Les 2400 morts palestiniens, jusqu’ici, en majorité des civils, et la forte médiatisation de cette énième «guerre asymétrique» qui dure depuis bientôt deux mois, ont rendu Israël comme infréquentable aux yeux d’un certain nombre de citoyens de pays amis de cet Etat. Le DDPS, dans cette tourmente morale, en viendrait presque à s’effacer: «Notre département s’est prononcé en faveur d’un modèle de drone. La décision finale d’acheter ce type de drones revient au Parlement», explique prudemment et par écrit le service de presse de l’armée suisse, donnant l’impression de ne plus tout à fait assumer son choix. Entretenir des relations militaires avec Israël a désormais quelque chose d’inavouable. Or, la réalité – ou la rumeur – veut que celles-ci soient étroites entre officiers suisses et israéliens, bien plus importantes en tous les cas que ne le laisse penser le niveau apparemment modeste du commerce des armes entre les deux pays.
Pratique restrictive
«Les livraisons de matériels de guerre helvétiques à Israël sont soumises à une pratique restrictive depuis plusieurs années», explique par écrit le service de presse du Secrétariat à l’économie (Seco), chargé du contrôle des exportations suisses à l’étranger. «Elles ont atteint 49 644 francs en 2013 et ont été nulles en 2012, en vertu justement de cette pratique restrictive», poursuit le Seco. Ces exportations, précise-t-il, consistent surtout en des services, telles des réparations effectuées par des experts helvétiques.
Il semble plus difficile d’obtenir des informations sur le montant et la nature des importations en Suisse de matériels de guerre israéliens. Le Seco n’est pas compétent pour en donner, à la différence du DDPS, via Arma Suisse, le centre fédéral d’acquisition d’armements. Mais le service de presse de l’armée ne nous en a fourni aucune à l’heure où nous bouclons le présent numéro, mardi 26 août au soir.
Thomas Hurter (UDC/SH), le président de la Commission de politique de sécurité du Conseil national, favorable à l’achat des drones Hermes, «les meilleurs sur le marché», selon lui, écarte les objections d’ordre moral ou politique pour s’en tenir aux faits techniques. «Le PS dit que les drones actuels (ADS 95 Ranger, en service depuis 2001 dans l’armée suisse, ndlr) suffisent, mais c’est faux. Il leur faut une rampe de lancement et ils font un bruit infernal de tondeuse à gazon, alors que nous avons besoin d’engins discrets», réplique-t-il.

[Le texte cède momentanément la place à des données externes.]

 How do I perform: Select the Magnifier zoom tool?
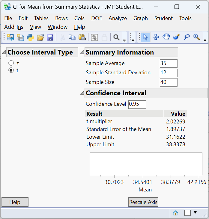[x=197, y=37]
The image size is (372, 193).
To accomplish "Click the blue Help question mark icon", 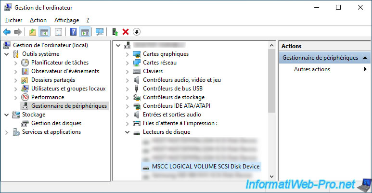I will (x=74, y=32).
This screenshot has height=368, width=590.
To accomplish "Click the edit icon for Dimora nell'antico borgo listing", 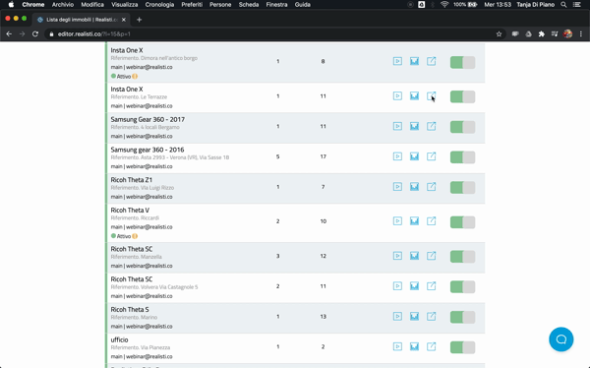I will pyautogui.click(x=432, y=61).
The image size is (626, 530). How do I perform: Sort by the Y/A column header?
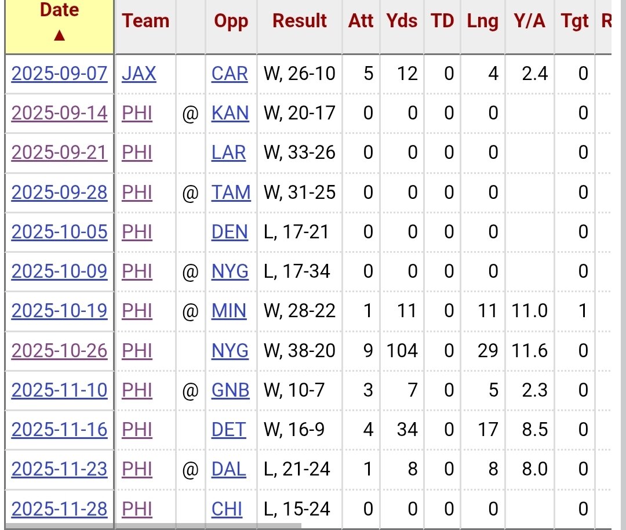529,21
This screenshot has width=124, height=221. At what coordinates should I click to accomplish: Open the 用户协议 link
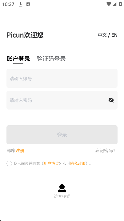click(51, 163)
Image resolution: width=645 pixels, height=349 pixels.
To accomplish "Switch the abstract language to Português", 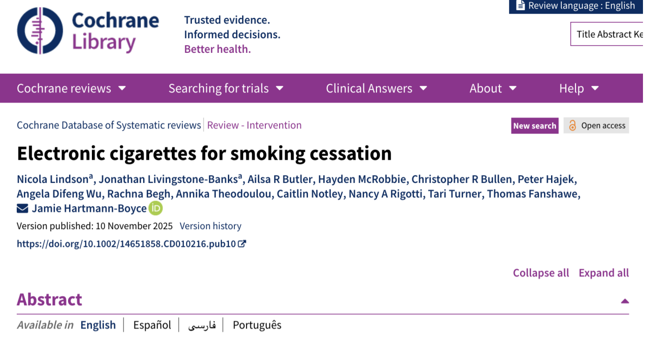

Le front moral opposé à Israël, qui s’élargit aux artistes – quelque 500 acteurs culturels suisses, dont Jean-Luc Godard, ont écrit mi-août au Conseil fédéral pour lui demander, notamment, de renoncer à l’acquisition des drones Hermes – est-il à même de bousculer les relations commerciales et diplomatiques entre la Suisse et Israël? Le Brésil, qui a fortement tancé l’Etat hébreu pour ses agissements dans la bande de Gaza, avait précédemment passé commande de drones israéliens Hermes pour assurer la sécurité de la Coupe du monde de football qu’il organisait.